1 Introduction

The PowerXCell8i is a pioneering microprocessor architecture supposed to bridge the gap between conventional desktop computers and specialized high-performance machines. It has been designed to support very wide range of applications. The Cell processor consists of nine processor elements operating on a shared and coherent memory. Functions of those processors are specialized into two types, i.e., a PowerPC Processing Element (PPE), which usually acts as a controller and is designed to run operating system and eight Synergistic Processing Elements (SPEs), which handle computational workload and are optimized for SIMD code execution. PowerXCell8i processors are usually available as a dual processor nodes within the IBM QS22 blades. This gives a shared memory programming environment with 16 computational cores. Moreover due to its specific architecture, Cell processor achieves very good performance results with relatively low power consumption (in terms of performance per Watt). As a result, Nautilus [1]—cluster of IBM QS22 blades based on Cell processors installed at Interdisciplinary Centre for Mathematical and Computational Modelling (ICM) has been ranked as No. 1 in two editions of The Green500 List [2] of the world most energy-efficient supercomputers.

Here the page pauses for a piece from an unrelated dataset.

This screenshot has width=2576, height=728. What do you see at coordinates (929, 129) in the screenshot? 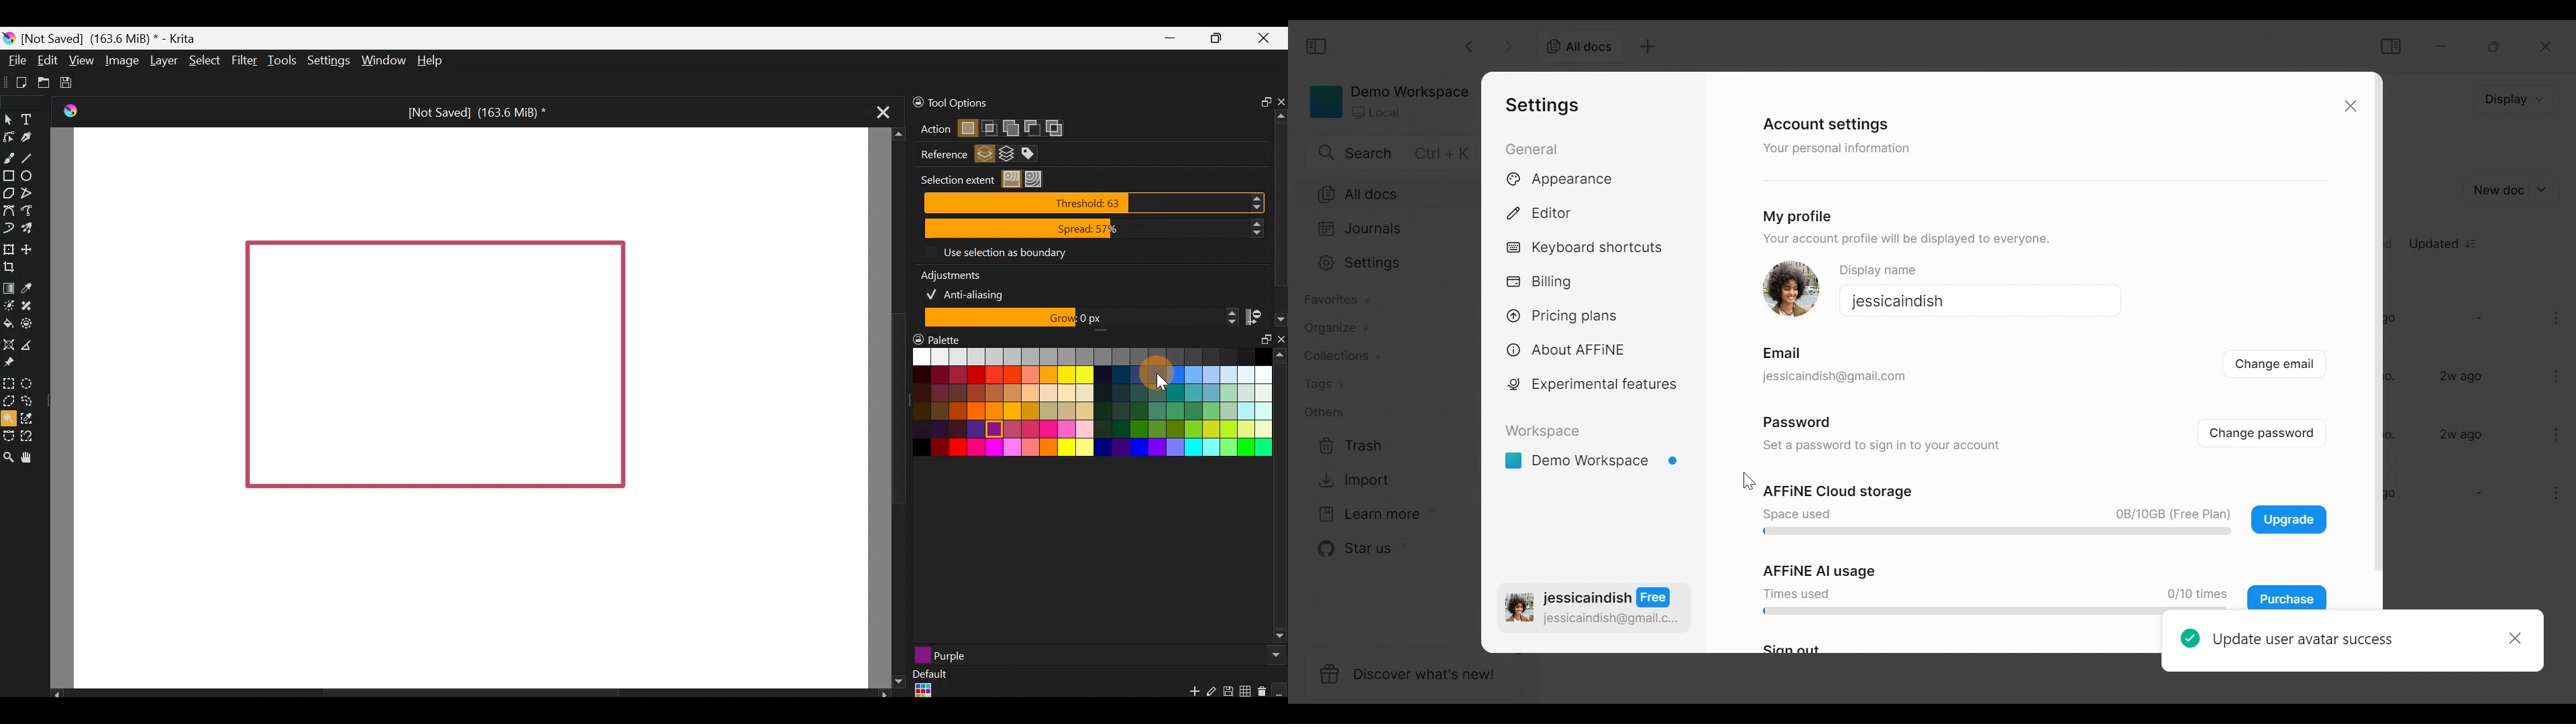
I see `Action` at bounding box center [929, 129].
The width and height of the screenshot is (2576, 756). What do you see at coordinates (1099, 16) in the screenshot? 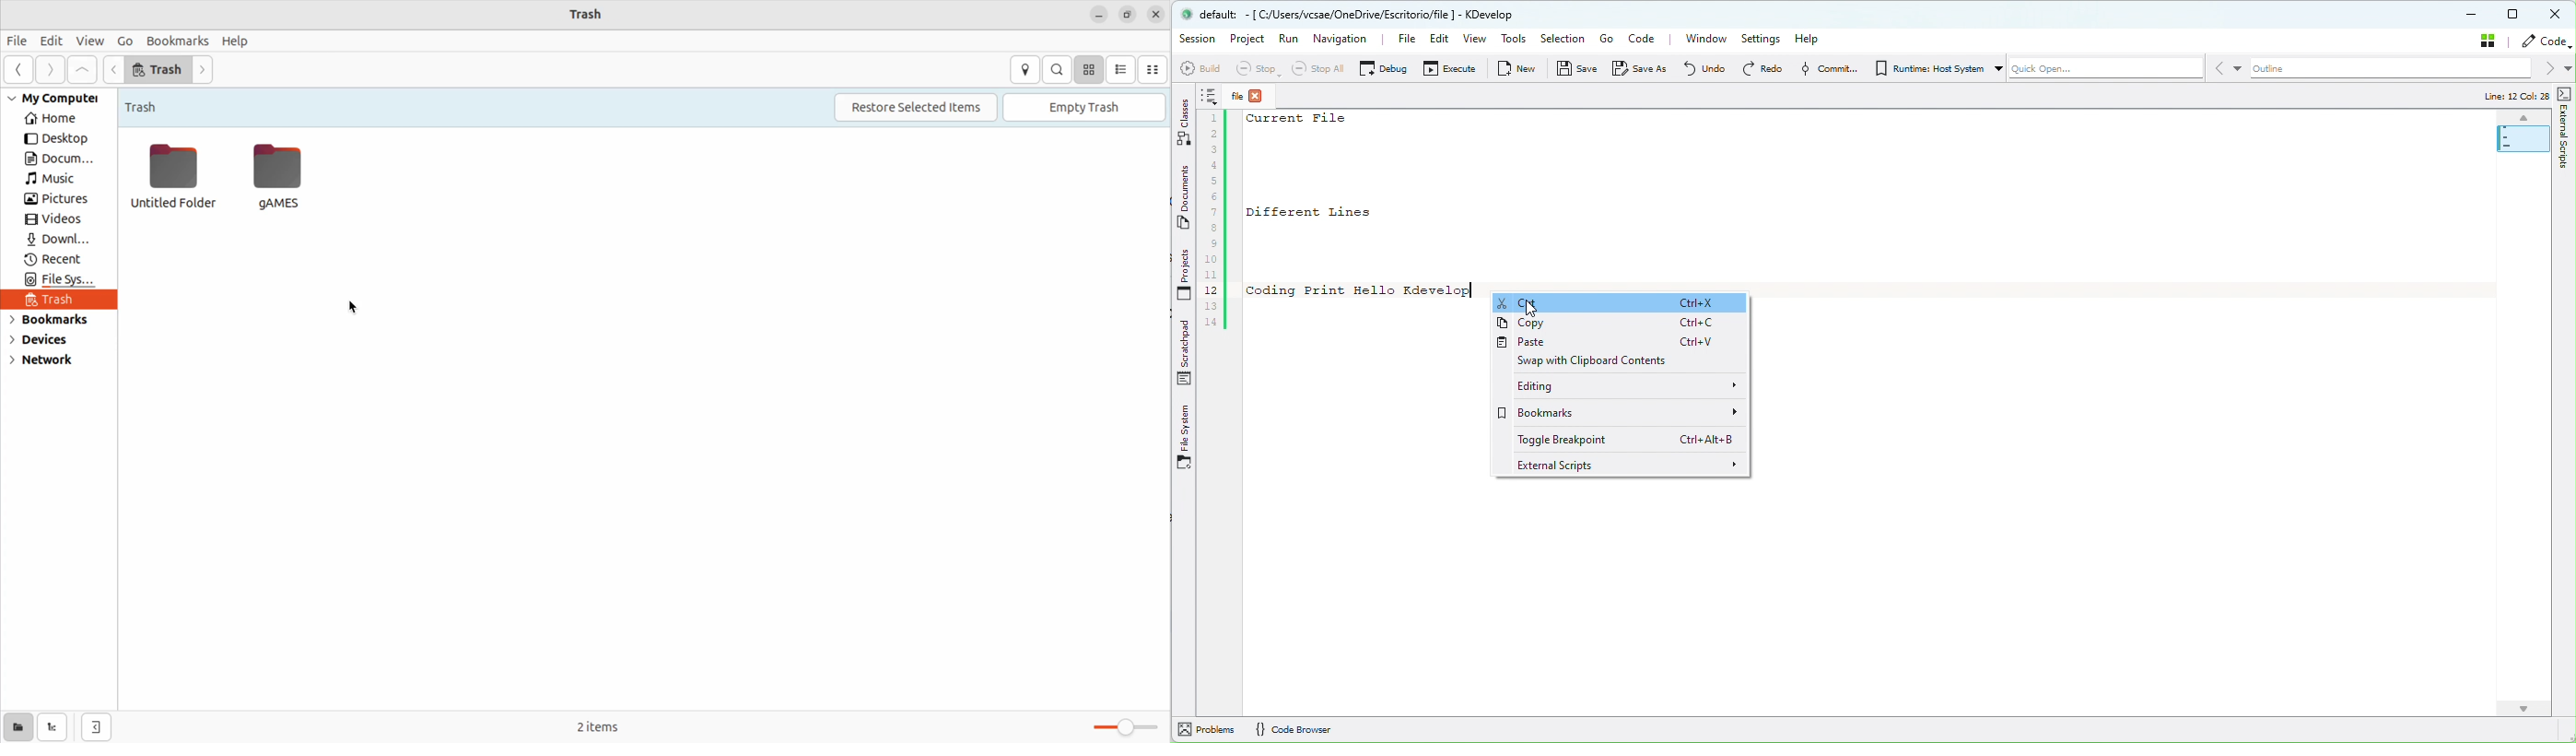
I see `minimize` at bounding box center [1099, 16].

The Sun Constellation System, another high-performance computer available at ICM, is a cluster based on a x86 architecture. This powerful machine consists of blades packed into special-purpose racks, which are tied together with highly-efficient InfiniBand connections. Each blade is equipped with four AMD Quad-Core Opteron 835X processors (which gives 16 computational cores per blade) and up to 32 Gb of memory.

In this paper we describe two fast implementations of an efficient scanning method for detecting structural similarities between proteins. The first of them is an application designed for the PowerXCell8i processors. The second takes advantage of OpenMP and therefore can be executed on virtually all architectures providing shared memory access, including the Sun Constellation System. Thus, we compared two shared memory systems with different architectures but the same number of computational cores. The algorithm used in our programs was originally created by Plewczyński et al. [3, 4, 11, 12]

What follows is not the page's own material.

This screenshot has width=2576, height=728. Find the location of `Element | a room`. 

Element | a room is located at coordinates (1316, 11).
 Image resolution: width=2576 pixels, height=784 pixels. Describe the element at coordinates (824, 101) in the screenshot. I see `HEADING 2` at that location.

The original code, destined to execute on x86 architecture, was ported using two different frameworks: Cell SDK with its SPE library (for PowerXCell8i architecture) and OpenMP (for parallel computers with shared memory). The Cell-accelerated application achieved an overall speedup of 12 over single threaded version executing on 1 SPE core. This level of performance was obtained with the use of all 16 SPU cores available within IBM QS22 blade. However, the program parallelized with OpenMP library performed even better in terms of the final walltime achieved during benchmarking tests. In the course of our work we encountered very interesting aspects of parallel programming and learned how to identify parts of code whose performance could benefit from novel high-performance architectures.

2 Structural alignment

It has been discovered that the three dimensional structure of a protein is more conserved during the process of evolution than its primary sequence [5]. Therefore, the comparison of 3D structures of two proteins makes it possible to establish distant evolutionary relationships, even between very diverged proteins. As a result, the 3D structural alignment of proteins increases our understanding of more distant evolutionary relationships [6, 7]. The correspondence between structural and functional classification enables scientists to determine functions of various newly discovered folds and whole protein families. Structural similarity can suggest evolutionary links between protein families, which can result in more detailed functional annotation of a given protein at molecular level. Moreover, the structural comparison can guide the experimental structure determination process, by tracing shifts in low resolution models. The aforementioned reasons make the structural alignment the very important part of bioinformatics every-day work.

On the other hand, the size of Protein Data Bank [8] is growing rapidly doubling every 18 months. This huge amount of structural data needs very fast and accurate computer programs to deal with the extraction of structural information and comparison of the new proteins with the previously annotated ones. Those programs should enable not only structure-to-structure search, but also alignment over all proteins from the whole database on a real time basis. So far, such computations has been performed by several state-of-the-art methods, including 3DHit code. Because of the overwhelming and constantly growing amount of processing to be performed, scientists requested the support of the Joint Cell Competence Centre [10]. Due to an ongoing collaboration between ICM and IBM, it was decided to port the 3DHit code, inter alia, to the PowerXCell8i architecture and use Cell based machines as a computational facility.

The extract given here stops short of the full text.